» Your instructions: From the line that contains "You are a GUI" through the end of the records below, write out each line exactly as it appears, but not the pictures.

» Given information:
————

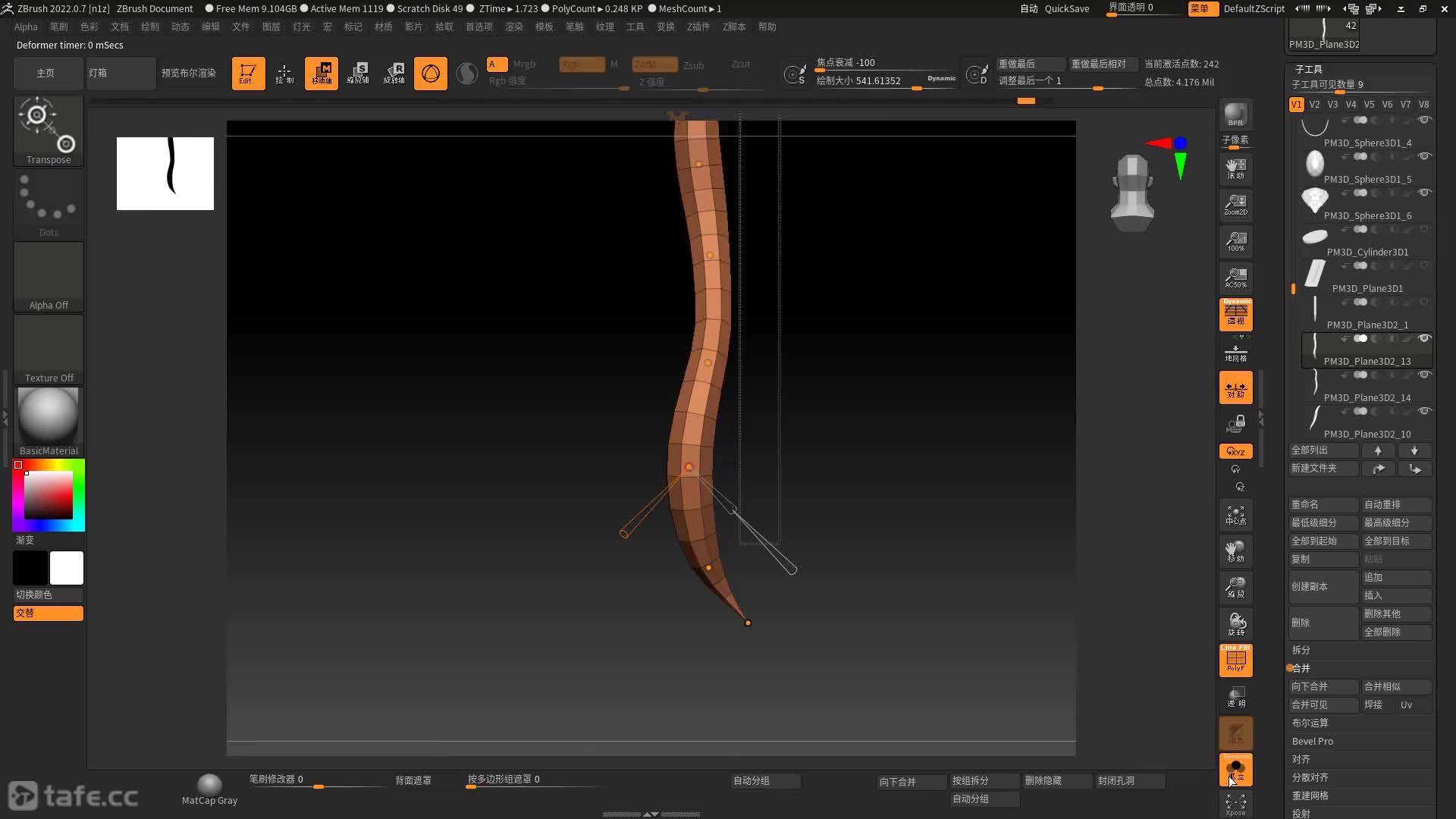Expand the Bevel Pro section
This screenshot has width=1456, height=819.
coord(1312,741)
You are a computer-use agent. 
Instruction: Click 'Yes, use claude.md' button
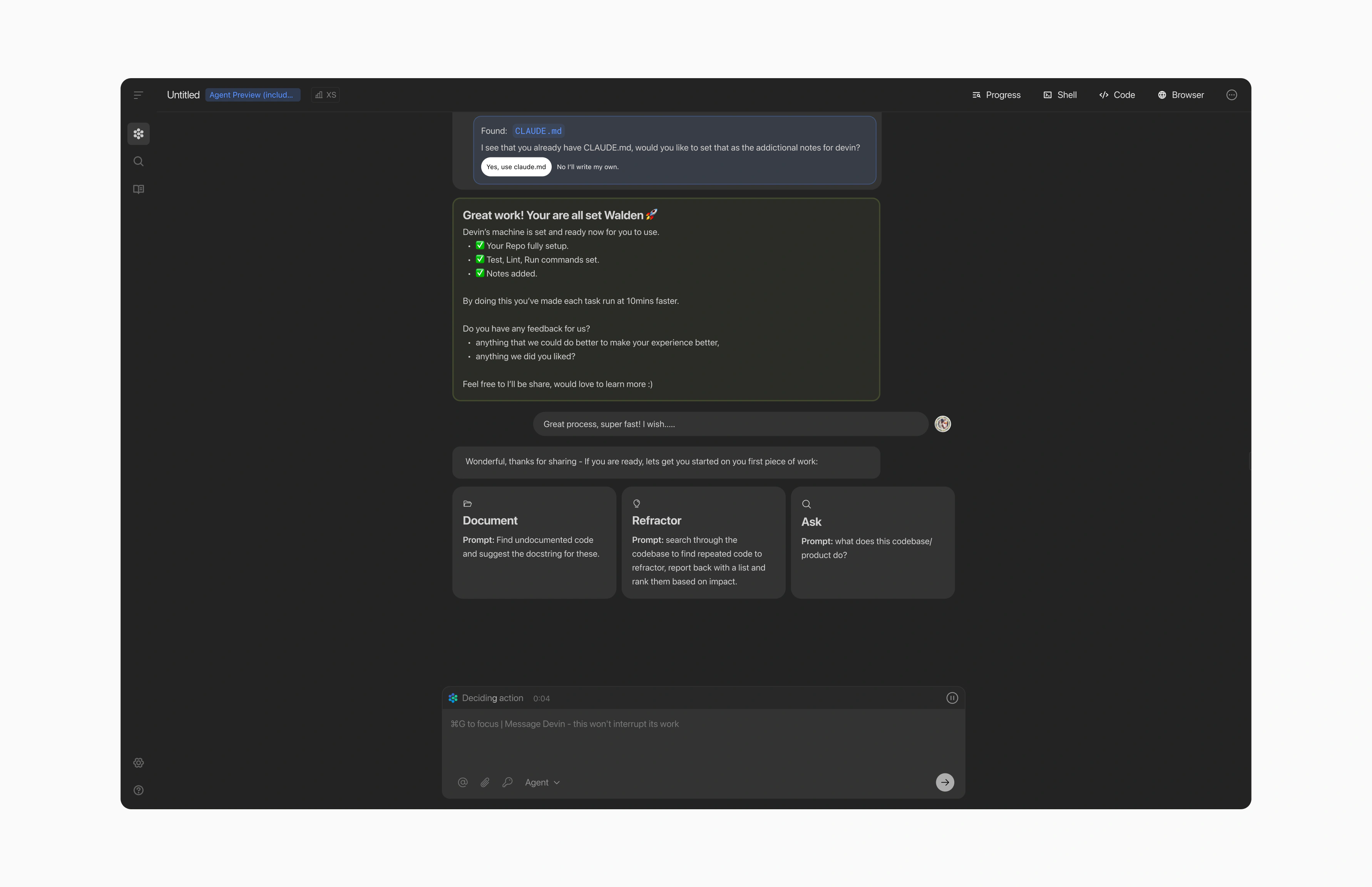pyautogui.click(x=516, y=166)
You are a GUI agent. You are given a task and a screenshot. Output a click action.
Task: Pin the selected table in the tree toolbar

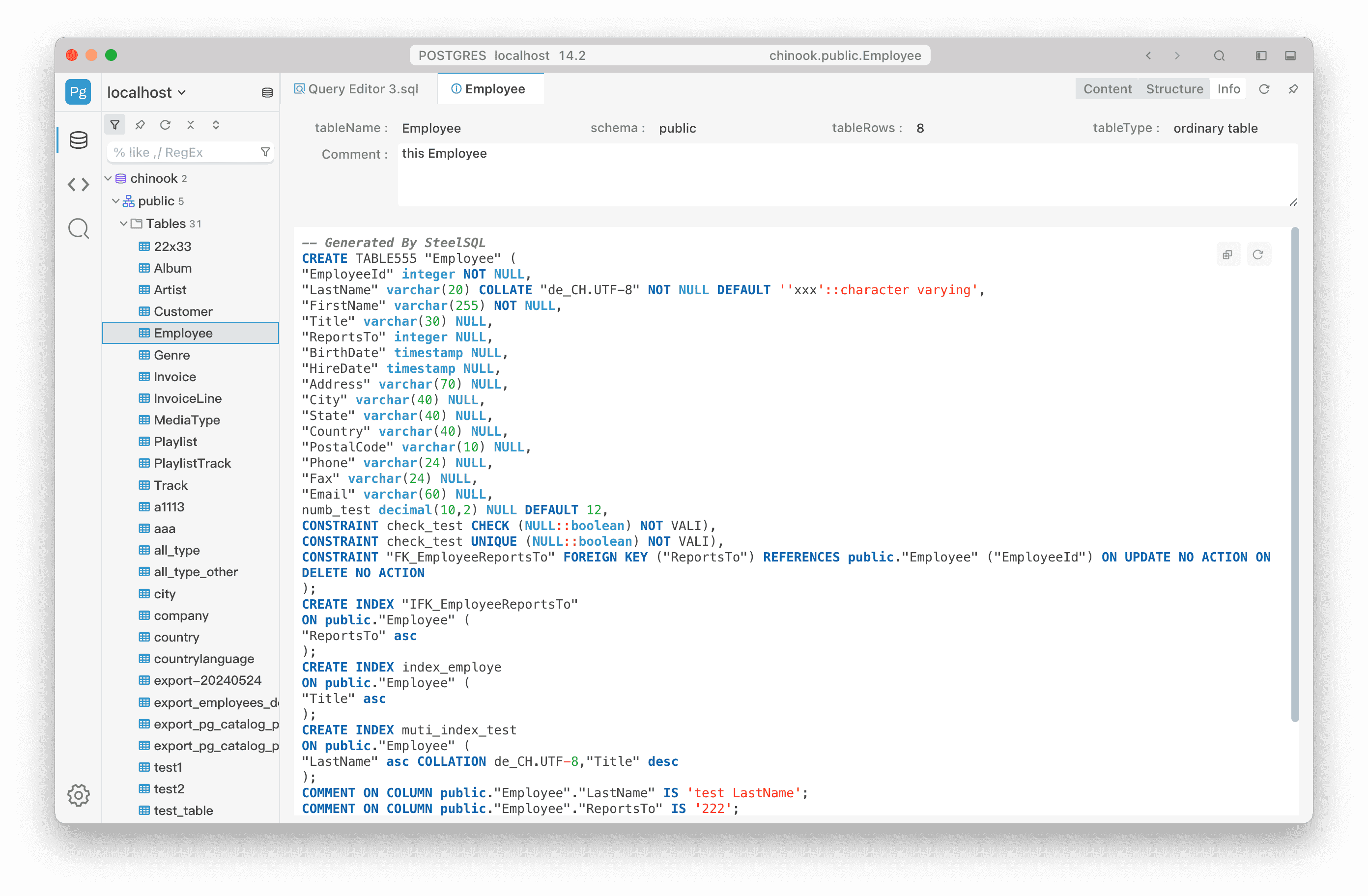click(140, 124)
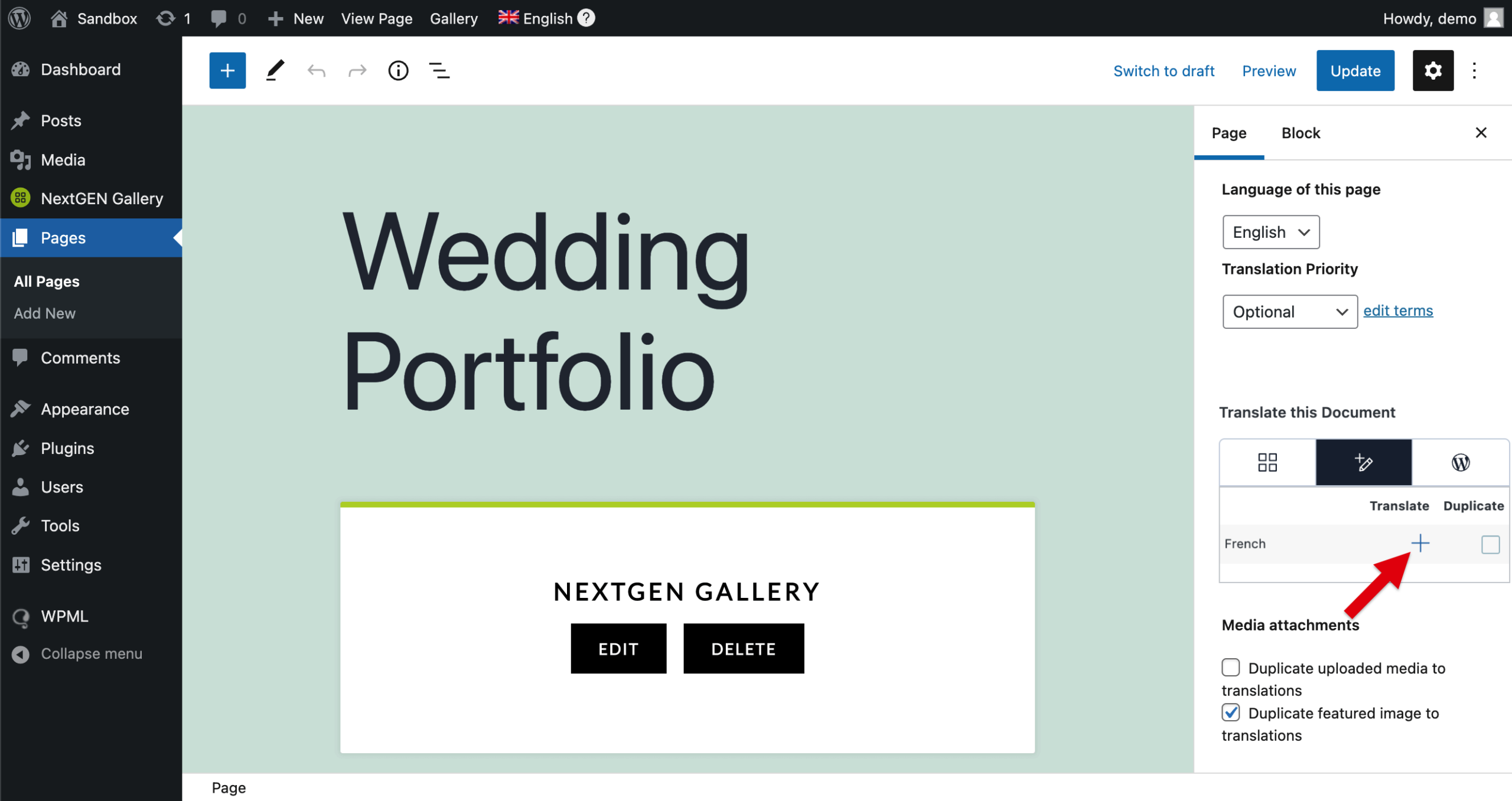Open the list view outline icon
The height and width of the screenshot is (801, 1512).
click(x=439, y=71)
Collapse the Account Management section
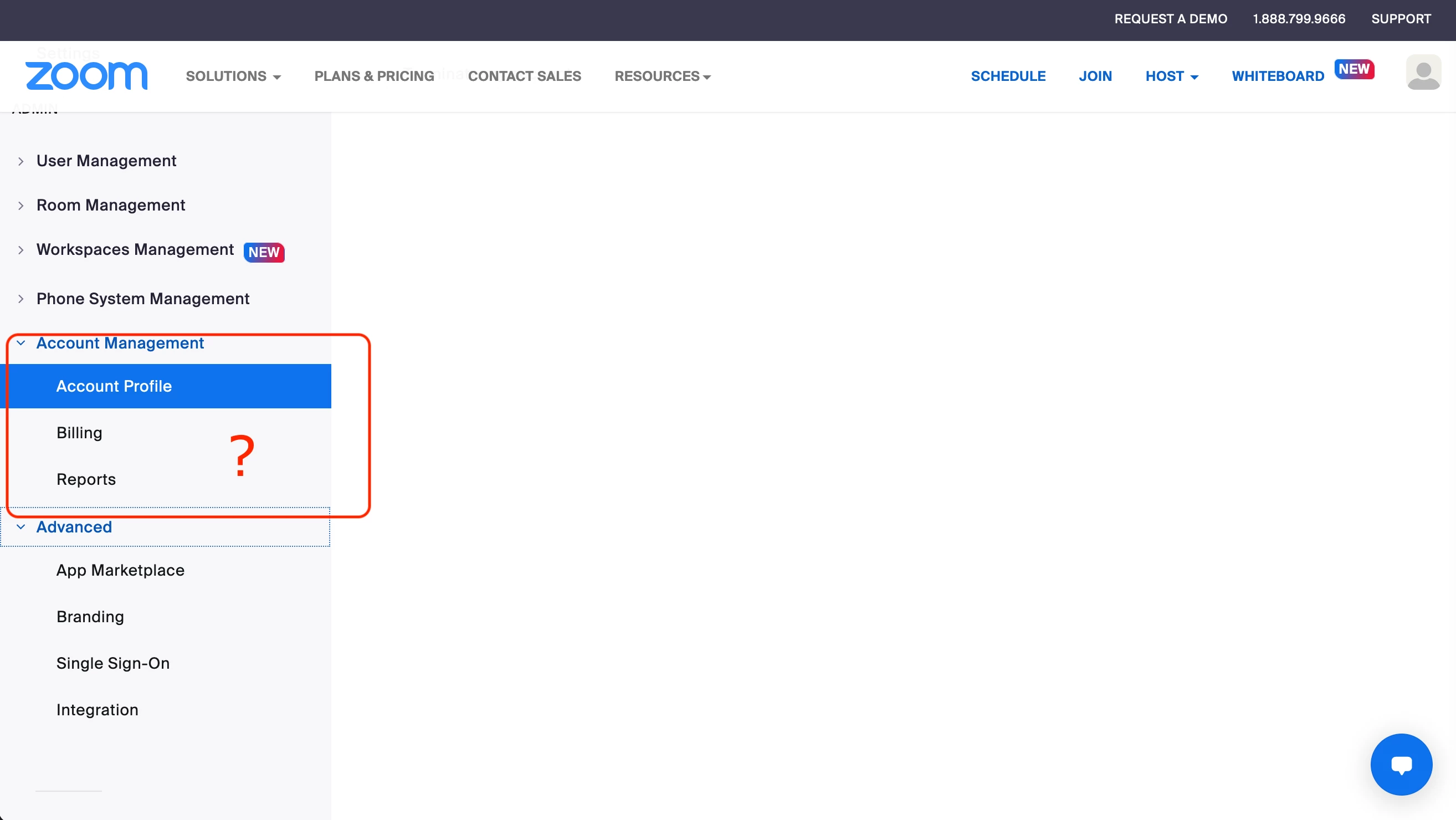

————

» Reply:
You are a GUI agent. You are given a task and a screenshot. Output a click action.
Task: Pin the selected table in the tree toolbar

click(140, 124)
Open the list view outline icon
The height and width of the screenshot is (801, 1512).
click(x=439, y=71)
Collapse the Account Management section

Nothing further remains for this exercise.